D’autant que le partenaire de la soprano, l’excellente basse Philippe Favette cisèle un verbe mordant et rond, clair et précis: un duo exemplaire et le point d’orgue de ce programme admirablement conçu.
Les deux voix, -basse christique, soprano en pâmoison-, pourrait aussi incarner en un dialogo spirituel enflammé, l’ardente prière et communion du dieu de toute consolation et de l’âme errante en quête de salut et de rachat. Le double registre poétique, sacré et sensuel, n’ a jamais semblé plus élaboré ni plus naturel, d’une sincérité de ton flexible et direct, grâce à la fusion en conversation des deux chanteurs.

Semé de joyaux vocaux et instrumentaux, l’enregistrement se conclue avec facétie et poésie, profondeur et insolence, surtout invention fantaisiste par le Quolibet BWV 524 de Jean-Sébastien: morceau d’improvisation au texte picaresque et surréaliste avant l’heure, il n’est pas d’oeuvre plus représentative du génie musical qui a foudroyé la fratrie Bach. La musique y reprend ses droits et là encore, le talent opératique – et plutôt italianisant-, de Jean-Sébastien s’y dévoile explicitement (structure en da capo, deux violons à l’unisson).
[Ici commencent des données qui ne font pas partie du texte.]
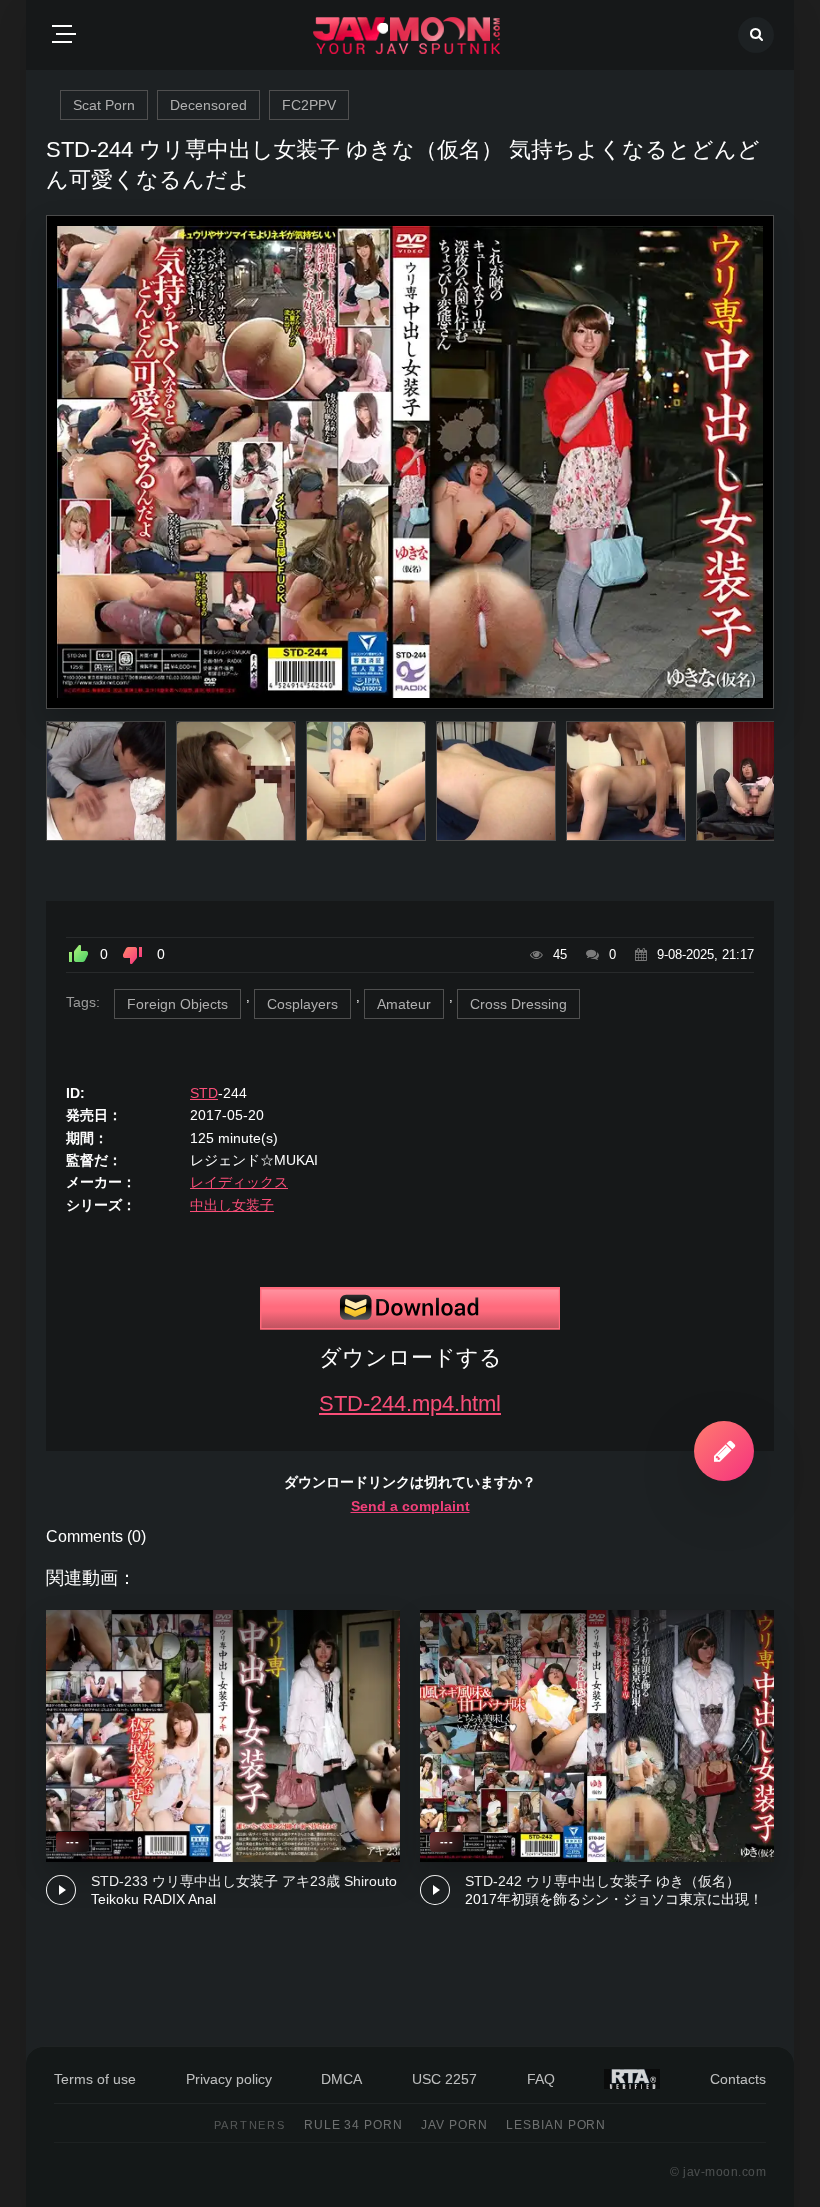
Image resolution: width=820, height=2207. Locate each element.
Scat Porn (104, 105)
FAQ (541, 2079)
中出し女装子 (232, 1205)
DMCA (341, 2079)
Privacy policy (229, 2079)
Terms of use (95, 2079)
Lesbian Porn (556, 2125)
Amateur (404, 1004)
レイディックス (239, 1182)
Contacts (738, 2079)
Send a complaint (410, 1506)
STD (204, 1093)
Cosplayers (302, 1004)
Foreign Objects (177, 1004)
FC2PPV (309, 105)
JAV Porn (454, 2125)
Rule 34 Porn (354, 2125)
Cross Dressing (518, 1004)
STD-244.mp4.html (410, 1403)
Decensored (208, 105)
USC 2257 (444, 2079)
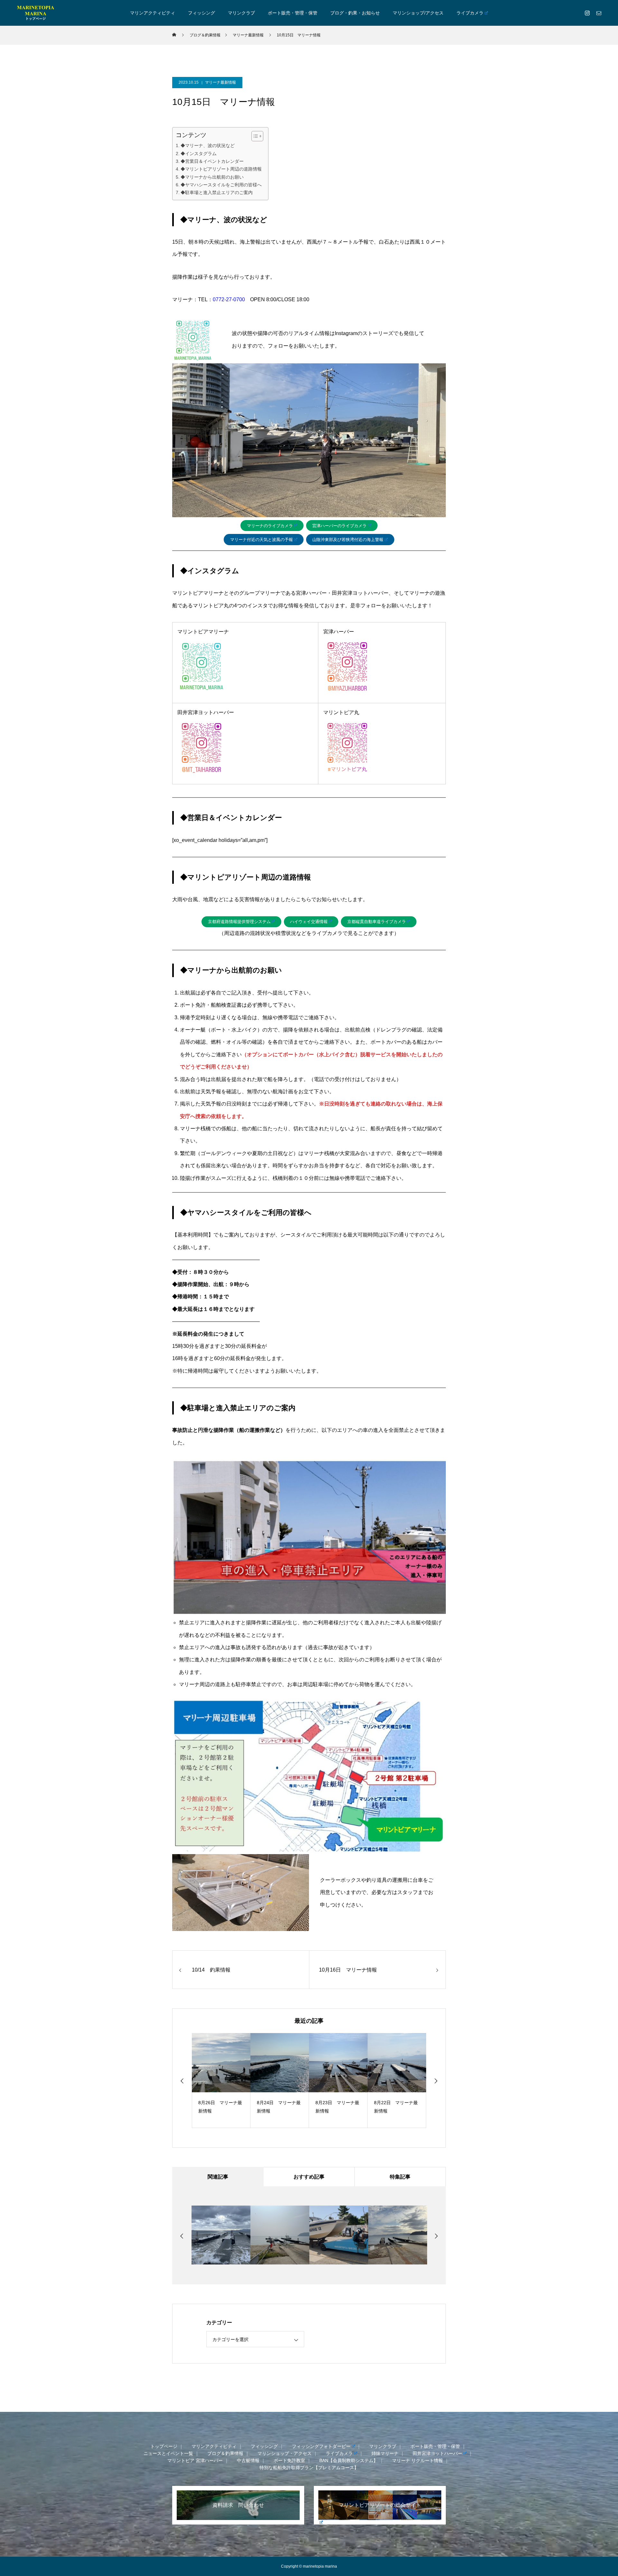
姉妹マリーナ (384, 2453)
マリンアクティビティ (152, 12)
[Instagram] (587, 13)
Chef, instrumentistes de Clematis, solistes habités font les délices de ce disque exaltant. Un jalon dans la discographie de Clematis, et après les Cantates profanes réalisées par le chef au festival d’Ambronay 2011, la confirmation de son éloquente inspiration dans les oeuvres du divin Cantor de Leipzig.

Georg Böhm (1661-1733): Cantate Mein Freund ist mein. Jean-Sébastien Bach (1685-1750): Cantate BWV 196. JOhann Christoph Bach (1642-1703): Meine Freundin, du bist schön. 1 cd Ricercar ref.: RIC 323. 1h08mn.